"...You broke faith with me...you did not uphold my holiness..." (Deuteronomy 32:51).
Surely Moses had a right to be angry with this stiff-necked people! He had pushed and pulled them through forty years of grumbling and lack of faith. Finally it got to him, and "rash words came from Moses' lips" (Psalm 106:33).
There are several warnings here for us all:
1) Believe what God says. Is it possible that Moses didn't trust that God could and would bring forth living water if he, Moses, merely spoke to the rock? Did Moses doubt the Word?
2) Moses got very angry and defiant himself: "Listen, you rebels..." He struck the rock not once but twice, not even waiting to see if water would come forth with the first angry strike. Surely if there is evidence that God expects us to be temperate in both our speech and actions, it is here. Moses was kept out of the land that he longed to enter because of a momentary lack of self-control. What a lesson! Sometimes the same thing can be said in the spirit of meekness that simply cannot be said when provoked.
3) It seems Moses forgot to give God the credit: "Must we bring you water out of this rock?" (V.10). It was done publicly, too, which doubled Moses' culpability.
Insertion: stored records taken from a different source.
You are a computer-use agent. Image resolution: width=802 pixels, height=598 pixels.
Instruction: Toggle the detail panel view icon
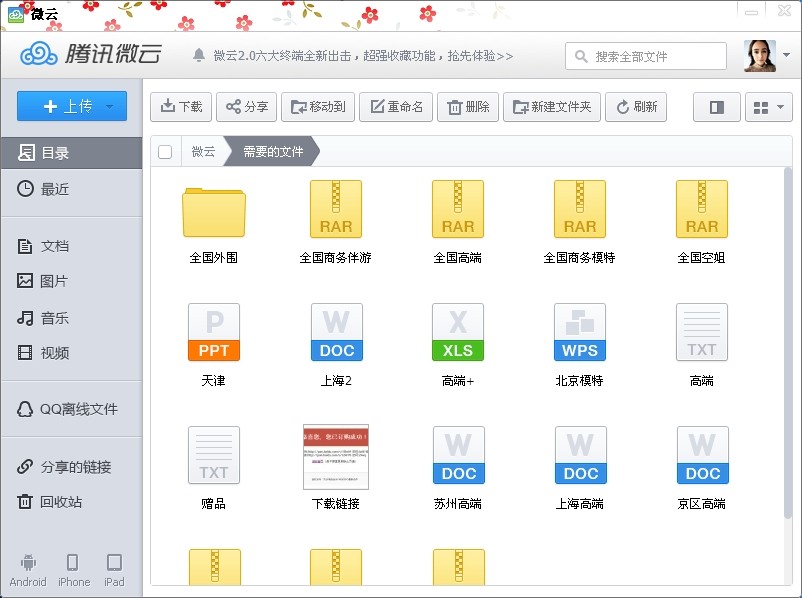click(x=716, y=106)
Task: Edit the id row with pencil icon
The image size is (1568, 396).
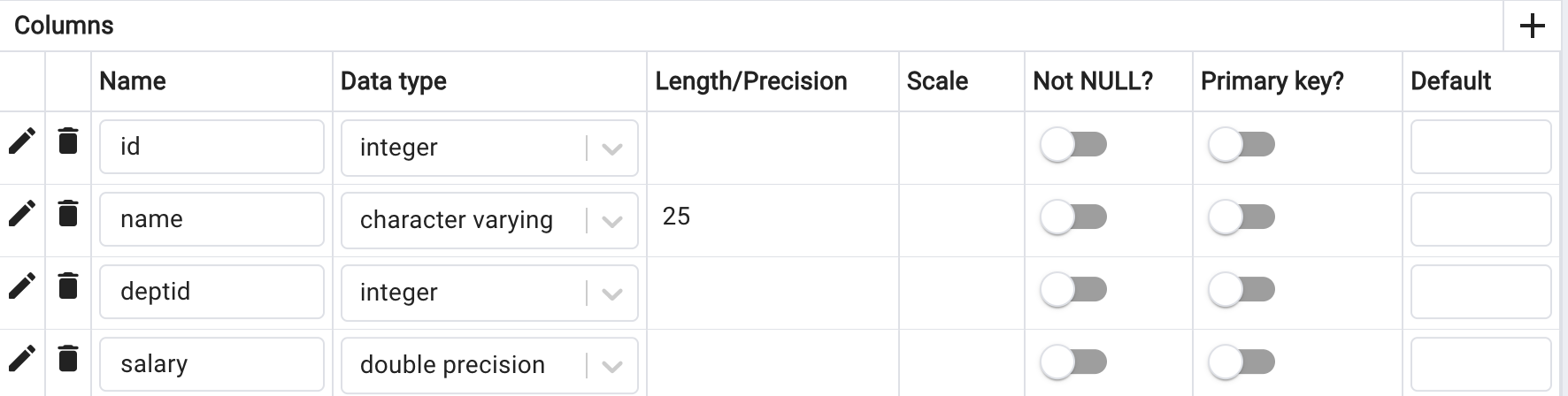Action: click(x=22, y=141)
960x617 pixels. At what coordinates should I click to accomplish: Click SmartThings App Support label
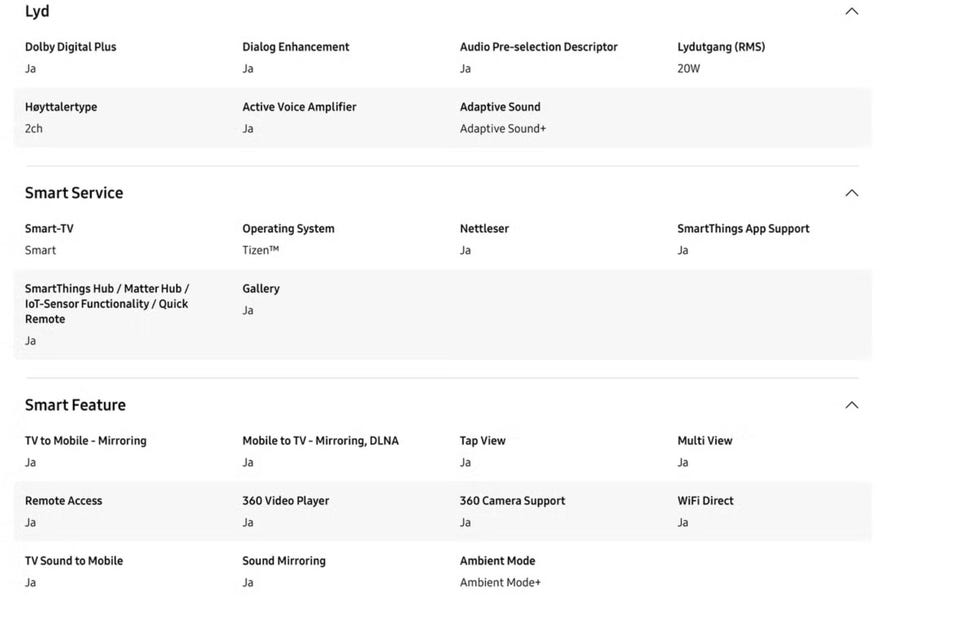[743, 229]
His doubt and his anger became an exposed spectacle which God could not tolerate. It jeopardized God's purposes for His people, and the people's hopes. We must be ever so careful of God's reputation.
We learn here that even the meekest of men, Moses, can sin and thus be deprived of his Canaan. Let us take heed lest we fall into discouragement and discontent that can disable us enough that we strike at the Rock of Living Water. God knows what temper we are made of and what temper we are in, too.
It seemed such a small sin but the consequences were enormous for Moses and Aaron, just as the consequences were great for Adam and Eve because of their lack of faith in what God told them. Let us take heed lest we lose our faith and tempers!